Before using extensions in production fetches, answer these questions:

  • Which workflows require extensions, and which must remain clean?
  • Is the extension package pinned by version and digest?
  • Are extension permissions reviewed and minimized?
  • Is extension state logged in every fetch trace?
  • Can workers be grouped by extension set in dashboards and alerts?
  • Can a failed fetch be replayed with the exact same browser, automation library, extension set, region, locale, and session class?
  • Do canaries compare clean and extension-enabled contexts before rollout?
  • Is there a rollback path that removes or downgrades the extension without changing unrelated crawler code?
  • Are sensitive values redacted from extension, cookie, and request logs?
  • Is the workflow authorized by the target site or business relationship?

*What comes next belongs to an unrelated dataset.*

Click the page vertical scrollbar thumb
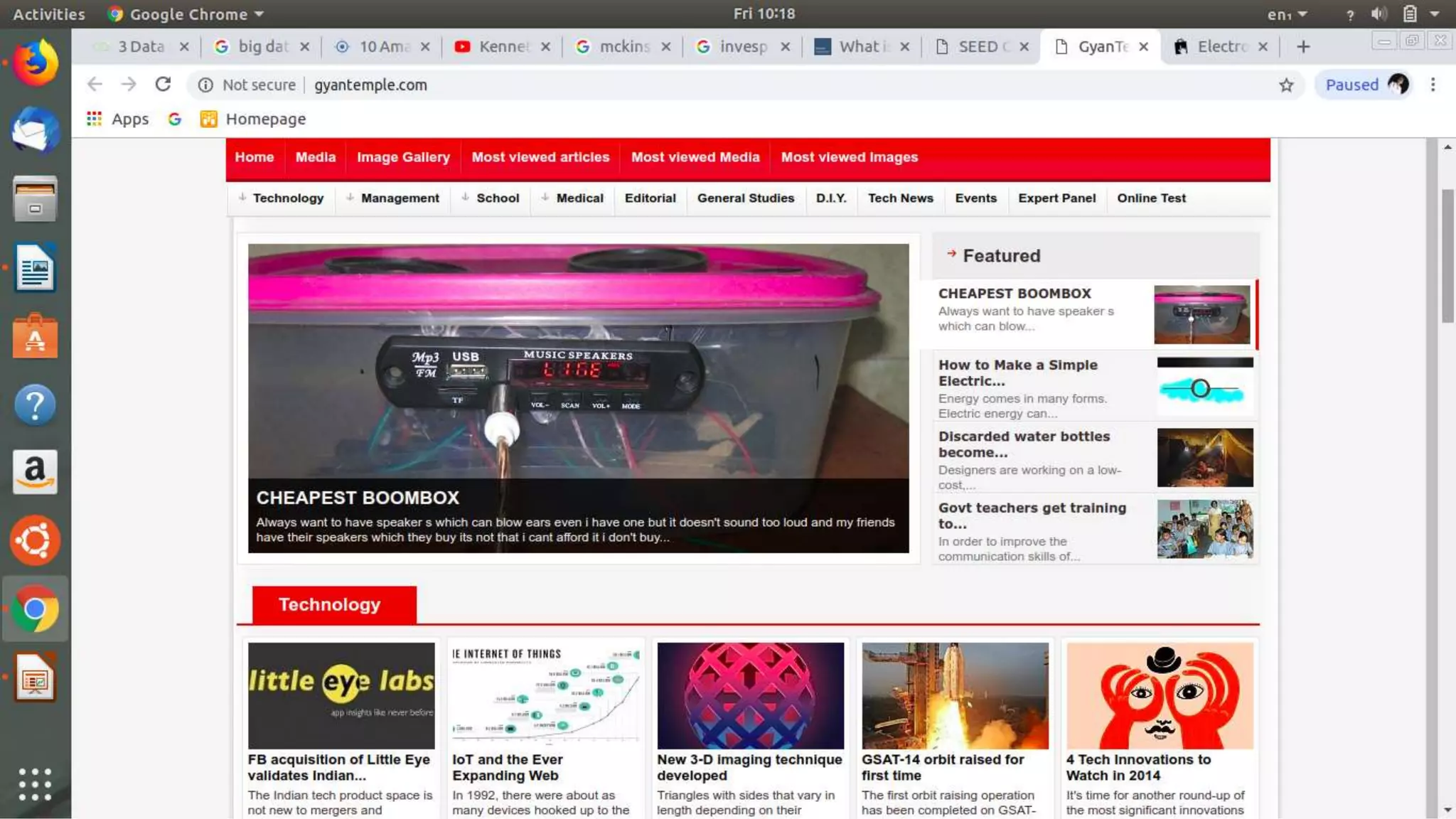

The last question matters. Better browser automation should make data systems more reliable and auditable, not more evasive. Extension-enabled contexts are appropriate when they represent an authorized browser environment or internal diagnostic tool. They are not a license to defeat access controls.

Puppeteer's new browser-context extension support is a small release-note item with a large operational lesson. The more closely automation resembles real browsers, the more state it can carry. Production fetch systems need to name that state, pin it, log it, test it, and separate it from clean baselines. Otherwise, the next extraction failure may not be a site change at all. It may be an invisible extension deployment hiding inside the browser.